What if Bain was found guilty all over again? Karam: "I would be astonished because I think it's impossible."

Stubborn and heroic sometimes, but melodramatic sometimes, too. "One of the hardest things has been the loneliness," he told the Listener in 2007. "I'm the only bugger left. No-one's there to pat you on the back."

The most revealing comments that Karam has made about his long campaign come from that year. He was finally able to reveal the emotional toll.

But there was also the euphoria of Bain's release in Christchurch in May 2007. What reporters saw, and the rest of the country saw, was a man who seemed on the surface at least to be surprisingly self-possessed, lucid, intelligent and it has to be said sane. This was a long way from the Bain of legend.

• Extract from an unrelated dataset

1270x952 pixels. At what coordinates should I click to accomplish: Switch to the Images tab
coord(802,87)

"I think it's entirely natural that people have been enchanted by the fellow that they've met 12 years later," Karam told Salient.

Karam's support had much to do with this shift in the appearance and public perception of Bain. You can expect that Karam's self-belief has had a persuasive effect on Bain. He said Bain was "just a completely shattered individual" when they met.

Karam flew to Christchurch at least once a month to see Bain. He became an expert on the evidence and put his son, Matthew, a lawyer, into the defence team.

On that euphoric day in 2007, outside the High Court in Christchurch, Bain spoke warmly of "the strength that Joe has given me all these years".

"Joe is one of the best friends I've got," he said.

The feeling was mutual. Karam told radio host Mikey Havoc on the same day that one of the enriching things about all this has been "developing a marvellous friendship and relationship with David Bain; he's an astonishing bloke."

Does this mean he was seduced by the personality? "I've put him through some tough hoops," Karam said. "It's not like I sit there stargazing at him, believing everything he says."

Karam chose not to be interviewed for this story.